On 09/20/11 13:38, Steve Havelka wrote:
Excuse my bluntness:  that sounds like a terrible idea.  Tcl is huge
compared to fossil, and certainly not installed everywhere by default.

Which is why it would have to be integrated in the fossil source, built from source, and attached to fossil at buildtime. No runtime dependencies. Alternatively, if jimtcl was the way to go, we're talking about a 200k increase in the fossil binary, no external dependencies at all. Does that sound so bad?

And for what benefit?  To have a full-blown programming language built
in?

It's the other way around. Proper tcl integration would also mean to turn fossil around, so that fossil is actually the library, allowing to call any fossil command (and, in some cases, even finer-grained controls) from within that other PL.

> That of course isn't a benefit in itself.  If an organization needs
some sort of sophisticated processing attached to a hook, e.g. some
verification on commits, let them call an external program, a shell
script, a tcl script, whatever.

It can't do so portably. To do that, it would have to introduce a compat layer handling the platform differences of windows/unix/... Then again, it could use an existing compat layer. Like Tcl.
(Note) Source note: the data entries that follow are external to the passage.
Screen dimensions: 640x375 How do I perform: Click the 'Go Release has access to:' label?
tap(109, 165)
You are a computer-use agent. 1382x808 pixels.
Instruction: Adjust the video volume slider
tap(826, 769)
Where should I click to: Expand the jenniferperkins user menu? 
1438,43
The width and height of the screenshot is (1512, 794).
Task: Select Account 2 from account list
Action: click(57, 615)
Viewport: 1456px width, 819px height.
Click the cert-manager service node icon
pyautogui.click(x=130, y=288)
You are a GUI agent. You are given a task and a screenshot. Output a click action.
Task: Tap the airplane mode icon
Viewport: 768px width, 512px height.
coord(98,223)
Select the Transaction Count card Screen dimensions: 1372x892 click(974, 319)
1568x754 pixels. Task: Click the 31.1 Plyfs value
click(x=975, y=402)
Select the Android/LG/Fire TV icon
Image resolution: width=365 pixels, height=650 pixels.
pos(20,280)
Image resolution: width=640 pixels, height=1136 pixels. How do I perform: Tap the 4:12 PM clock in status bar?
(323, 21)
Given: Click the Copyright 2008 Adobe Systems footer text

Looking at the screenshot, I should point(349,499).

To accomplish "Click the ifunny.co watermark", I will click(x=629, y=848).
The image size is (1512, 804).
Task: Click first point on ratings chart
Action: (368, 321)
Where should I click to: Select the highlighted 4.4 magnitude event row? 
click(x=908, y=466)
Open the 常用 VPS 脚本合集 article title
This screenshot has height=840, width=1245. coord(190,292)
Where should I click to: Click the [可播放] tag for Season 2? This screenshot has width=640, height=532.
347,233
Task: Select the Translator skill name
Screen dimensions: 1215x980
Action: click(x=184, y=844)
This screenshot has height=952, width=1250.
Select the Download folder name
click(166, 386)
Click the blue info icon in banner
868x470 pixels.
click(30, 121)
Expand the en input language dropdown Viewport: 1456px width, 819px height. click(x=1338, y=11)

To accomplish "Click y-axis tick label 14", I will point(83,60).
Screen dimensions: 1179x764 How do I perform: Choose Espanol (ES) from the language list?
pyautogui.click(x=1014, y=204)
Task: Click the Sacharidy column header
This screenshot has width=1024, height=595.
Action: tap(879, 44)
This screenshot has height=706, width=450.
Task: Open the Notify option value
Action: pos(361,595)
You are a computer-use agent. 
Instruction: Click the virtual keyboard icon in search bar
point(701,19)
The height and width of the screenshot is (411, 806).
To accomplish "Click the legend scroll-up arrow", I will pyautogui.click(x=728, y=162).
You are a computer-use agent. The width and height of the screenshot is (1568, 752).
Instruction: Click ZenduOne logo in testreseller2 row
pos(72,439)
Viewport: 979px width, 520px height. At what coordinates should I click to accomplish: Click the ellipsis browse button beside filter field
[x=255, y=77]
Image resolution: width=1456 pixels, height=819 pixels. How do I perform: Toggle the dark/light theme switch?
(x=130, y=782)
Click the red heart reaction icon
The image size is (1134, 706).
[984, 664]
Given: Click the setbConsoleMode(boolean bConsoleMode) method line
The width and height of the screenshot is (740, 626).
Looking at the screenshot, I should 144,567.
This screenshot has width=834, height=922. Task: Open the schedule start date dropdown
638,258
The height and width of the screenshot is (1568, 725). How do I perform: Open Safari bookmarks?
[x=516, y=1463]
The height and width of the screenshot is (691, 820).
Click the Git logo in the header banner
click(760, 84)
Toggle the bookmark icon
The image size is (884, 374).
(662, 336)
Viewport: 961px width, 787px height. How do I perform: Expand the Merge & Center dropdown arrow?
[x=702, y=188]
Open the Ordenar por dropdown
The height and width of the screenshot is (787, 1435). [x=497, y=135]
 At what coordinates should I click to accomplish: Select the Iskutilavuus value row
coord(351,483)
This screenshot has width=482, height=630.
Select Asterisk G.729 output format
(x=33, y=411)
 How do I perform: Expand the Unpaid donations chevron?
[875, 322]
> Embedding an interpreter into Fossil
itself, to run code called by the hook, seems like entirely the wrong
approach.

Again, the right way to integrate those two would be to make fossil a library. If done properly, bindings for other languages can emerge naturally. And of course there needs to be a compile-time option to strip all that support in case you want a real slim fossil binary. As Stephan said in another context, it's a herculian task. But one worth undertaking IMO.